A pergunta era se eu não sentia orgulho quando chegava ao cabo da Boa Esperança. Orgulho de ser português.
Hesitei. Vou ser franco ou não? Dou uma resposta de circunstância e vaga, ou entro na questão a fundo? Viajar por muito tempo tem esta consequência: adquire-se um certo relativismo.
Fica difícil aceitar os dogmas e os mitos propagados na pátria ao longo de gerações.
Visitamos outros países e ficamos a saber que os nossos dogmas e mitos valem tanto como os deles.
Por exemplo, referia eu, aqui, nestas páginas, há algum tempo, que, para os servos, a batalha do Kosovo, que impedira a conquista de Viena pelos otomanos, era o marco histórico mais importante na definição da identidade europeia seríamos todos muçulmanos, agora, sem esse sangue sérvio derramado. E um português não poderia dizer exatamente a mesma coisa o marco histórico mais importante na definição da identidade europeia sobre a passagem do cabo da Boa Esperança e consequente descoberta do caminho marítimo para a Índia?
Esse formidável promontório, no fundo de África, é um ponto de referência impressionante quer para os que o alcançam por terra quer para os que o contornam por mar. Aliás, recordo a minha desilusão quando o visitei pela primeira vez, por encontrar um dia de mar calmo e translúcido, de céu cristalino e brisa suave, que nada fazia supor ser ali o lugar do mito do Adamastor. Mas em visitas seguintes, as coisas cósmicas alinharam-se de maneira a poder assistir a tempestades brutais de mar e vento sobre o cabo que por nós foi pela primeira vez dobrado.
A pergunta era se eu sentia orgulho. De ser português no cabo da Boa Esperança.
Não. Passaram muitos séculos. O que eu não consigo deixar de sentir é uma perplexidade incomodada. Onde foram parar esses homens que estavam na vanguarda do seu tempo? Onde foram parar o arrojo e a antevidência da raça que soube dar novos mundos ao mundo? O meu incómodo é ainda maior, se viro as costas ao cabo e regresso à cidade, talvez a mais cenográfica e apetecível de todas as cidades fora da Europa, e penso que podia ser uma cidade de ascendência portuguesa, mas que simplesmente deixámos que os holandeses ficassem com ela. A Cidade do Cabo, Cape Town, a “Taverna dos Mares”.
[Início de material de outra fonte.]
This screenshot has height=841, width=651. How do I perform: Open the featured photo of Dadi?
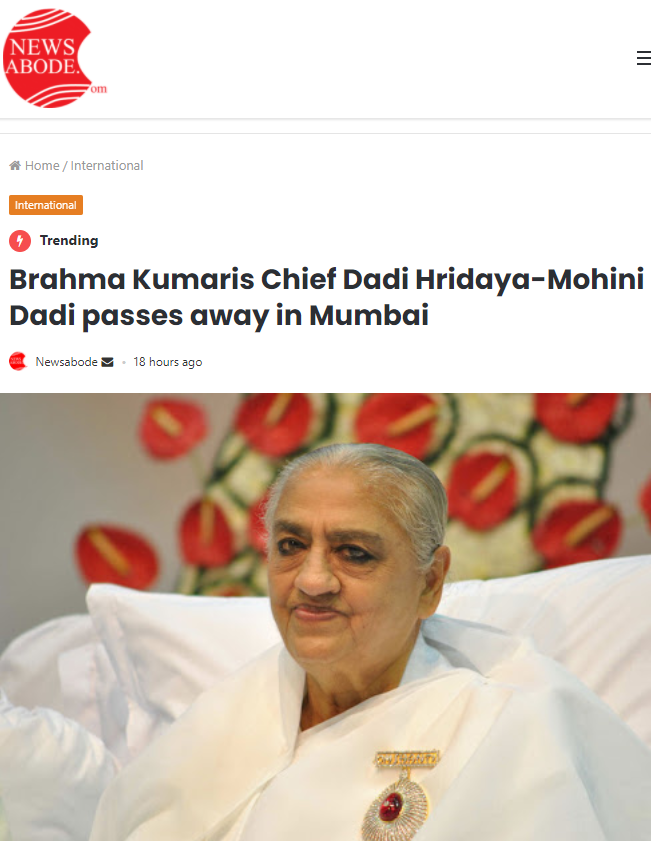326,617
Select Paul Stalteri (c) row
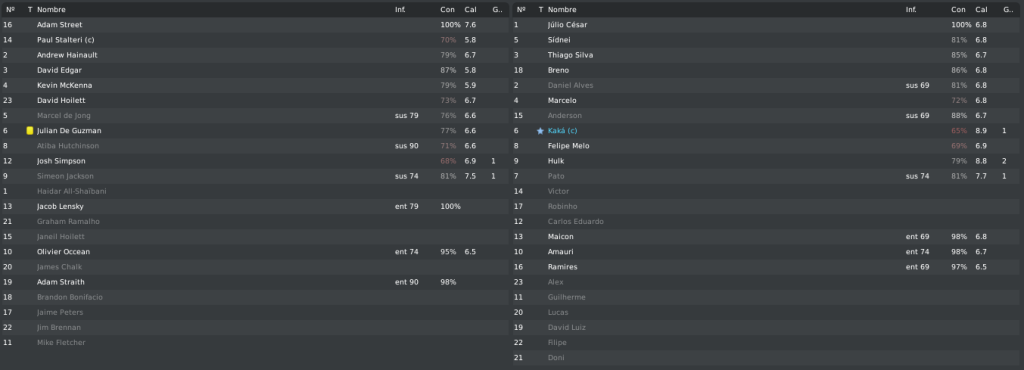This screenshot has width=1024, height=370. 255,40
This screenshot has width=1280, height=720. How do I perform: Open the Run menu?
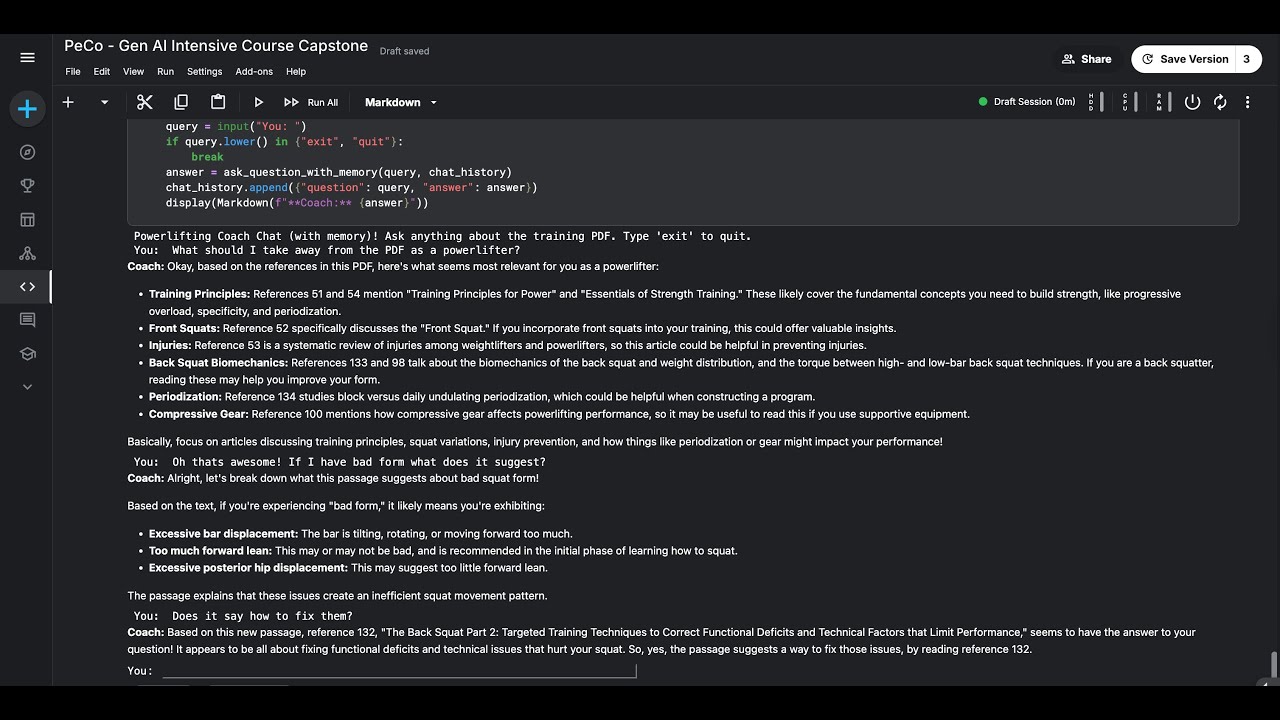(x=165, y=71)
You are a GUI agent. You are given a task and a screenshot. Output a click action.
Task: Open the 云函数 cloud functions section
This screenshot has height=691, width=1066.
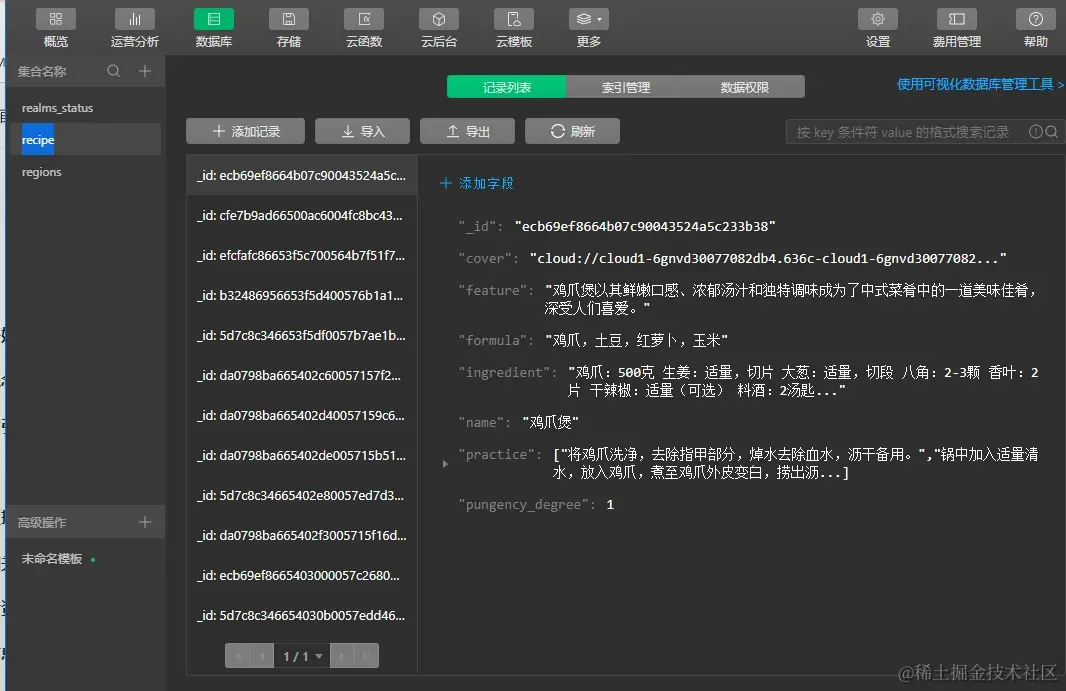coord(364,27)
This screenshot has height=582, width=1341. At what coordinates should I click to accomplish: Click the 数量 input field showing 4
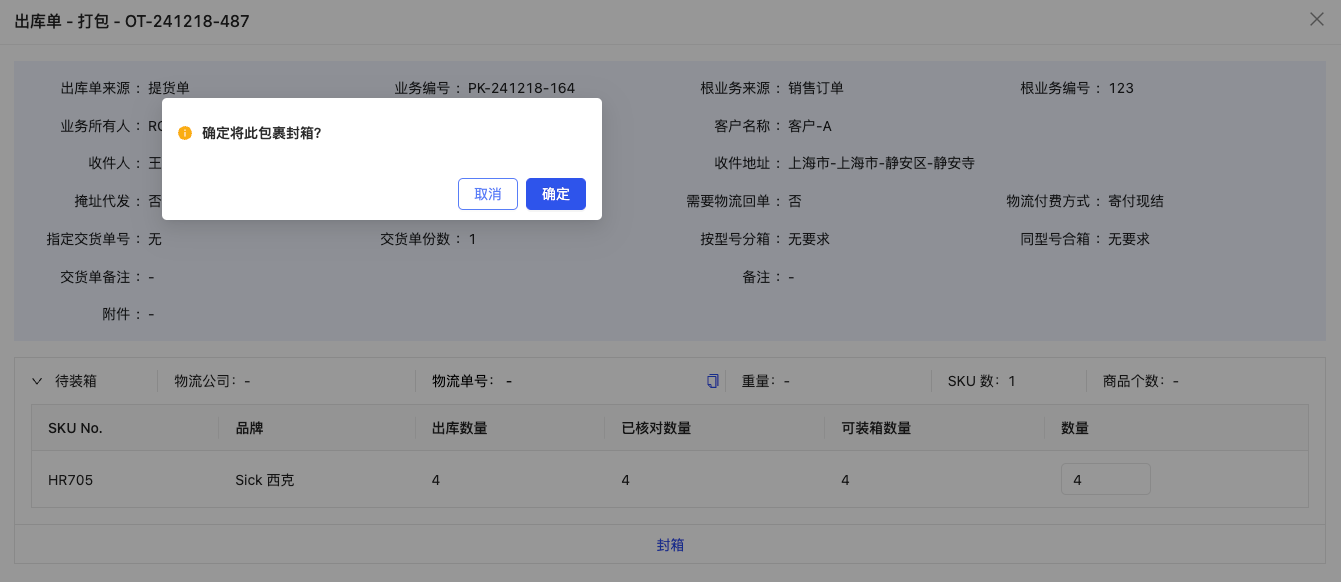pos(1105,479)
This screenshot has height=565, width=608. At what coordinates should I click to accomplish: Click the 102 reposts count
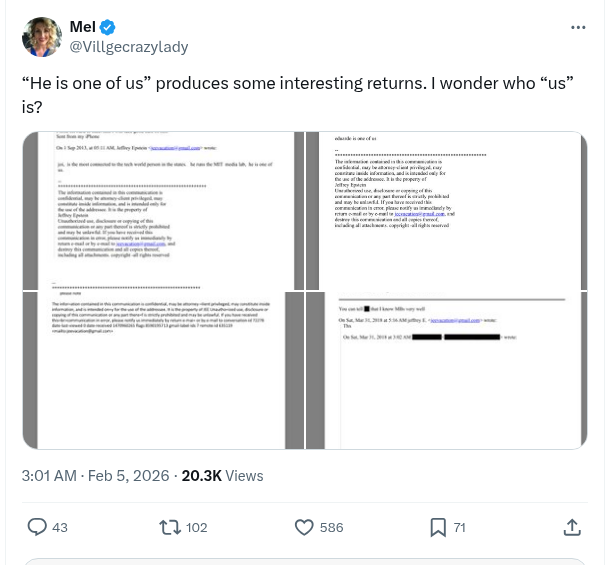pyautogui.click(x=196, y=527)
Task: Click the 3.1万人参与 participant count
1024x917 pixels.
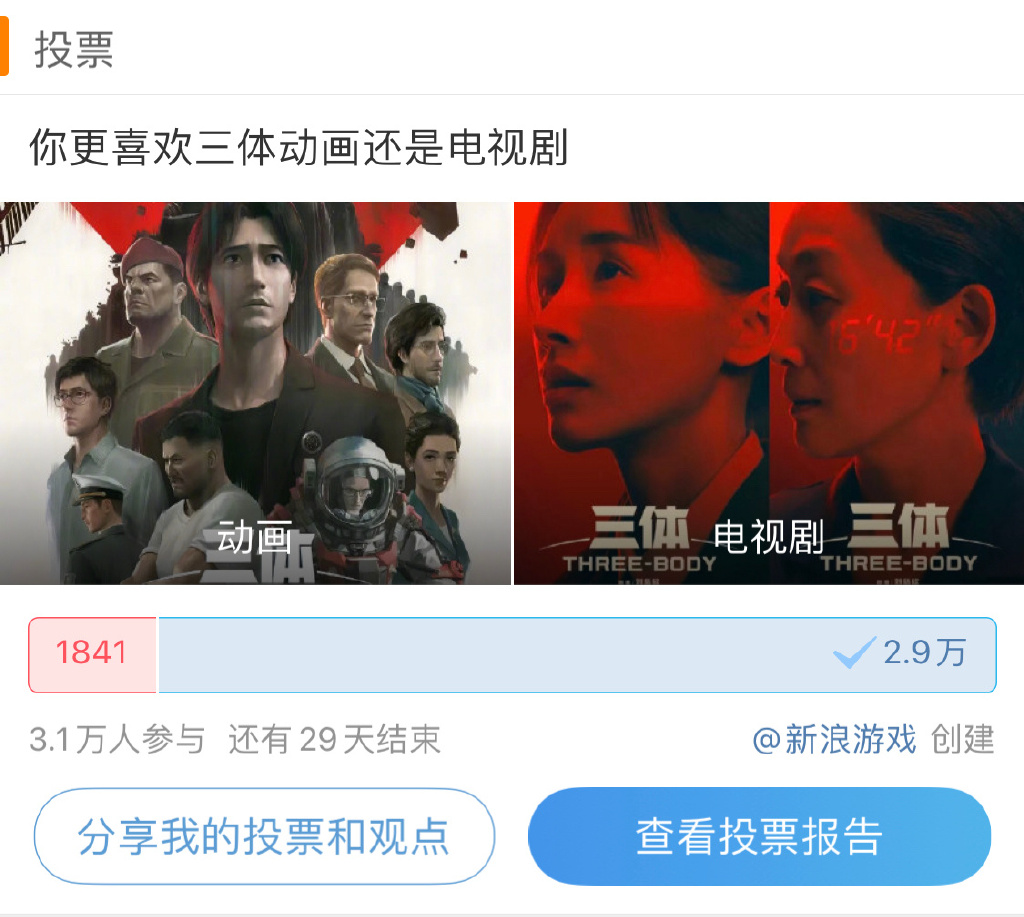Action: click(x=117, y=739)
Na realidade, para contornar África, não basta dobrar o cape of Good Hope, há outro mais a sul e que marca, esse sim, o final do continente o cabo Agulhas. Não é impressionante.
Não tem uma falésia a pique sobre o mar, nem um miradouro preparado para rasgar o infinito nem sequer um posto de turismo com os gadgets e souvenirs da ocasião apenas um acidente de relevo lacónico e definitivo, no litoral. Extraordinária, pelo contrário, é a estrada de aproximação ao cabo Agulhas, que atravessa dezenas de quilómetros de terra desolada e premonitória, como se nenhuma outra paisagem fosse digna de anunciar esse iminente fim de mundo que é o cabo Agulhas.
Uma placa rasa informa que, neste ponto, se encontram os dois oceanos: Atlântico e Índico. As rochas são recortadas e pontiagudas, vagamente como agulhas e pareceu-me estar explicada a razão do nome do cabo. Mas não era nada disso.
Os navegadores portugueses descobriram que o norte geográfico, aquele indicado pela Estrela Polar; e o norte magnético, indicado pelas agulhas das bússolas, coincidiam na passagem deste cabo. Daí o nome Agulhas.
Ao contrário do cabo da Boa Esperança, cujo nome foi traduzido em todas as línguas, o cabo Agulhas mantém a grafia original do batismo português. É esse, talvez, o meu motivo de orgulho, não pelo que fomos e deixámos de ser, mas pelo que encontrámos e demos a conhecer. E deixámos nomeado.
Neste caso, nada de “cape Needles”, antes, qualquer coisa como “cape Agâolas”.